Pertama, untuk menurunkan biaya operasional, Holding UMi bisa memanfaatkan jaringan agen, seperti AgenBRILink milik BRI dan Kelompok Mekaar milik PNM di setiap pelosok desa. Hal ini agar akses pembiayaan ultramikro lebih luas, dekat, murah, dan mudah dibanding jika masyarakat harus mengakses kantor cabang bank.
Di sisi lain, penerapan konsep layanan hibrida melalui digitalisasi akan memangkas biaya operasional yang kerap lebih mahal daripada bunga dan pinjaman yang didapatkan pelaku usaha.
“Masyarakat kalau ke cabang atau unit perjalanan, jauh. Tapi, agen depan rumahnya ada. Nah sekarang transaksi kita dipindahkan mulai dari pencairan kredit, pembayaran cicilan kredit, transaksi, semua di agen,” jelas Tiko.
Sementara itu, fungsi kantor cabang dan unit dapat dialihkan untuk memperkuat aspek kedua, yakni pembinaan dan pemberdayaan pelaku usaha. Kantor cabang dan unit dapat menjadi pusat kursus, ruang diskusi, dan pusat komunitas pelaku usaha untuk meningkatkan kompetensi.
Menurut Tiko, masyarakat perlu belajar tentang pengemasan produk, logistik, dan pengelolaan keuangan. “Tidak bisa hanya dikasih uang, dikasih penjaminan,” tuturnya. Pembinaan ini, lanjutnya, akan membuat pengusaha ultramikro “naik kelas” menjadi pengusaha mikro, kecil, hingga menengah.
Menurut Tiko, jika upaya ini dilakukan secara konsisten, maka ada potensi penambahan 30─40 juta pelaku usaha yang terlayani oleh sistem keuangan formal, sehingga dapat tercipta 80 juta pekerjaan baru di masa depan. Holding UMi pun bisa mendorong kemakmuran masyarakat pada level rural.
Holding UMi menargetkan 45 juta masyarakat unbanked terlayani tahun ini. Adapun jumlah debitur Holding UMi terus meningkat. Per September 2023, jumlah debitur holding ini mencapai 36,6 juta, atau tumbuh 22 persen dari posisi September 2021. Artinya BRI, Pegadaian, dan PNM masih akan menjaring 8,4 juta debitur ultramikro baru hingga 2024.
Sementara itu, total oustanding kredit Holding UMi mencapai Rp590,7 triliun per akhir September 2023, atau tumbuh 11,6 persen secara tahunan. Angka tersebut meningkat 27,38 persen dibanding capaian pada awal periode pembentukan holding.
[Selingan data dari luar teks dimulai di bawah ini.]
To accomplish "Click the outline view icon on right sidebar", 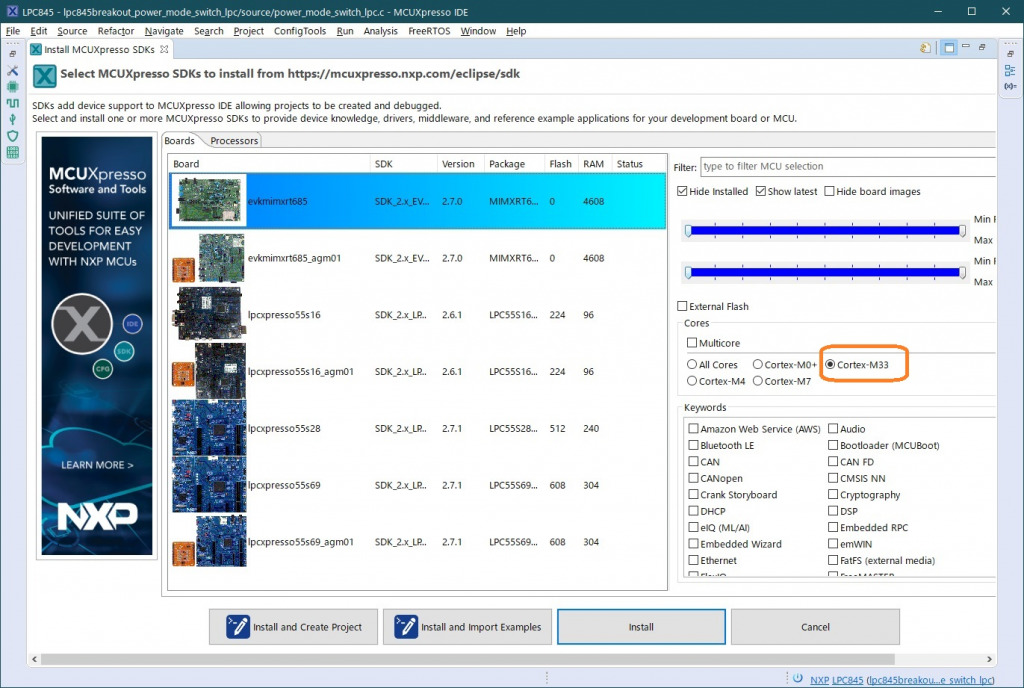I will 1009,71.
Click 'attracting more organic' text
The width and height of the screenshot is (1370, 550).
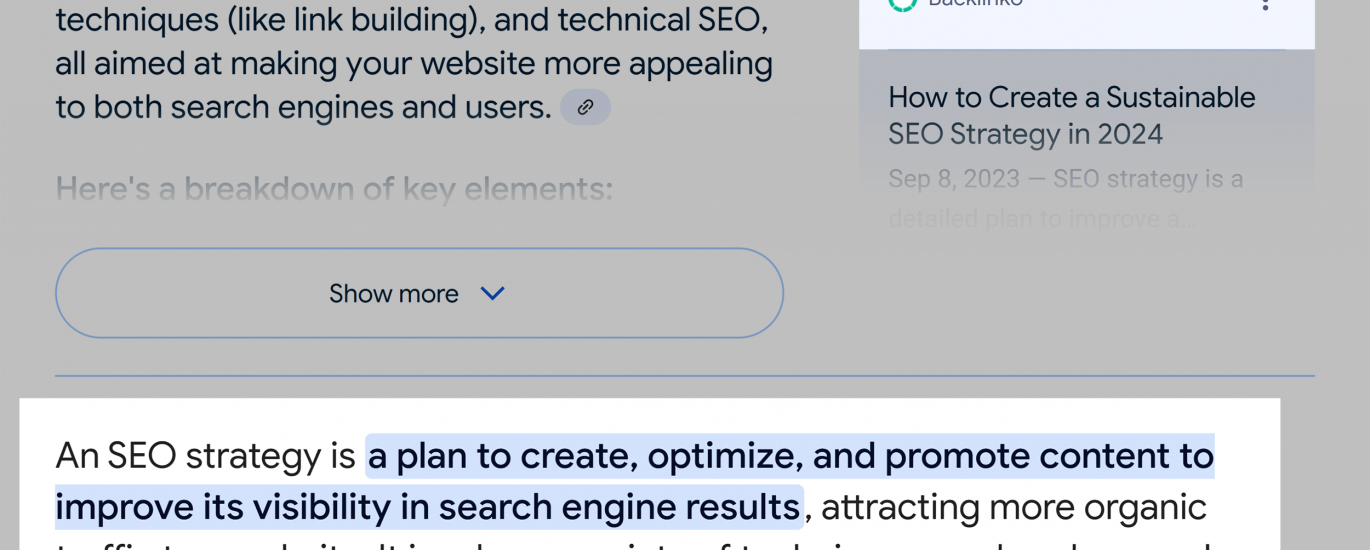pyautogui.click(x=1013, y=507)
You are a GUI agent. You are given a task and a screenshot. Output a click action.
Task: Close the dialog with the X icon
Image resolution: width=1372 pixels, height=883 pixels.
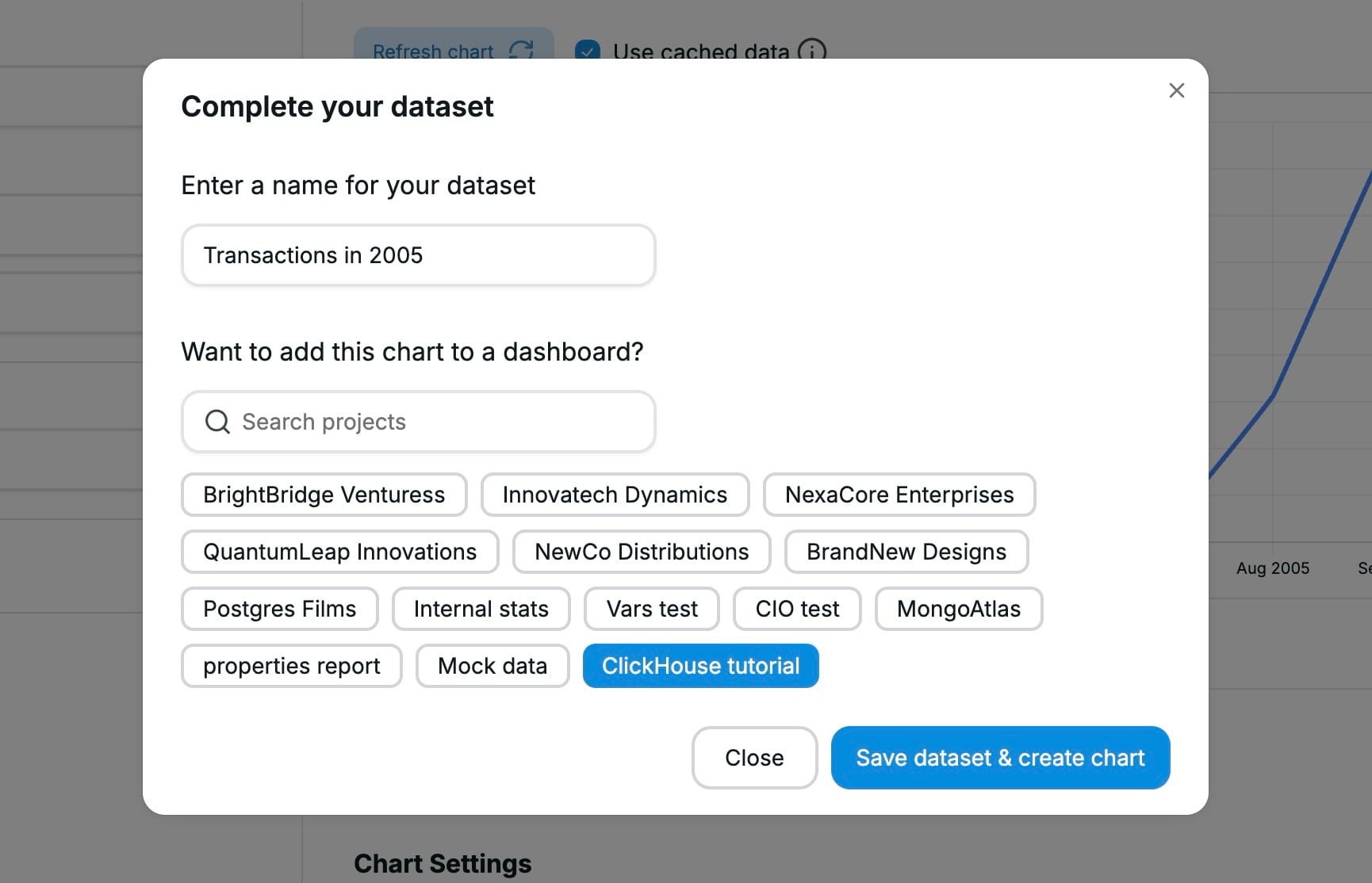(x=1176, y=90)
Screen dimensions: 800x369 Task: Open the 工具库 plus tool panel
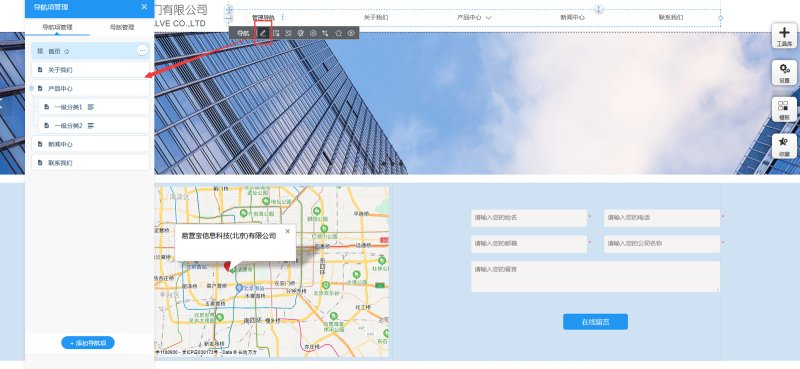point(784,37)
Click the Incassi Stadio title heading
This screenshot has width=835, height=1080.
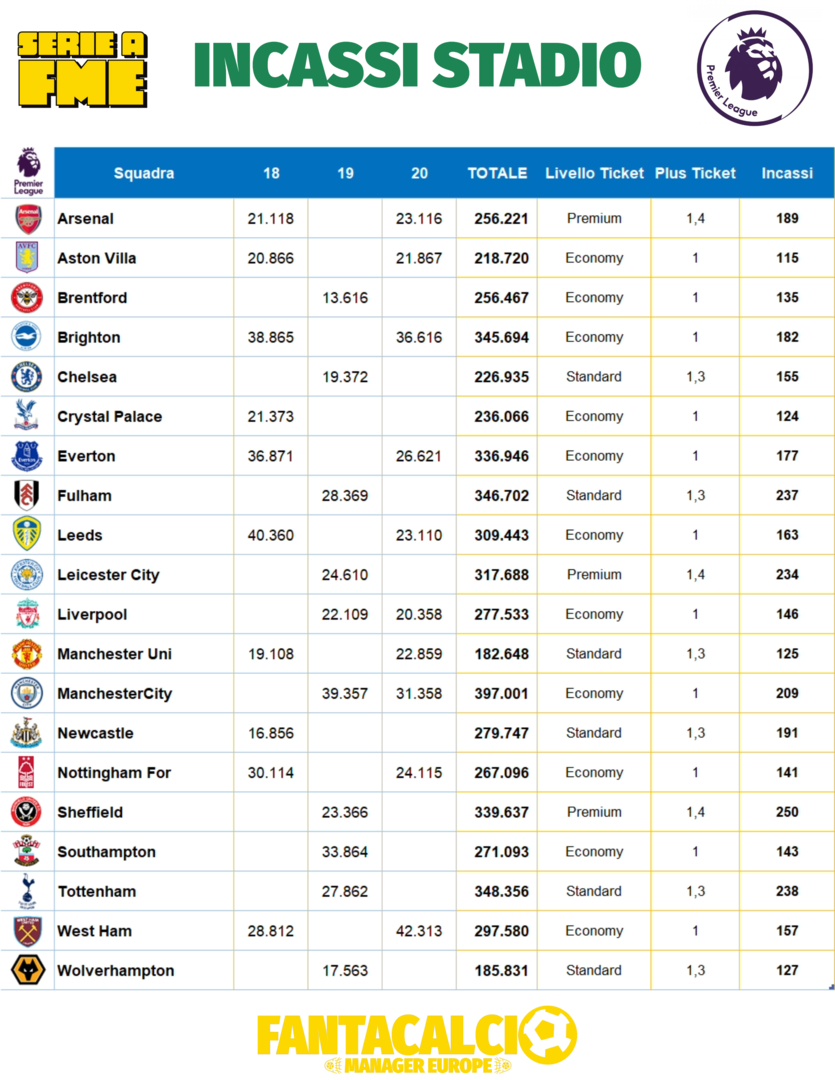(417, 66)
Rinciannya, kontribusi kredit mikro BRI selaku induk holding mencapai Rp479,9 triliun, atau naik 10,9 persen secara year-on-year dengan 14,2 juta debitur. Di sisi lain, porsi kredit Pegadaian mencapai Rp65,6 triliun, meningkat 17,3 persen dengan 7,4 juta peminjam. Sementara itu, pembiayaan PNM mencapai Rp45,3 triliun, tumbuh 14,3 persen dengan 15 juta debitur.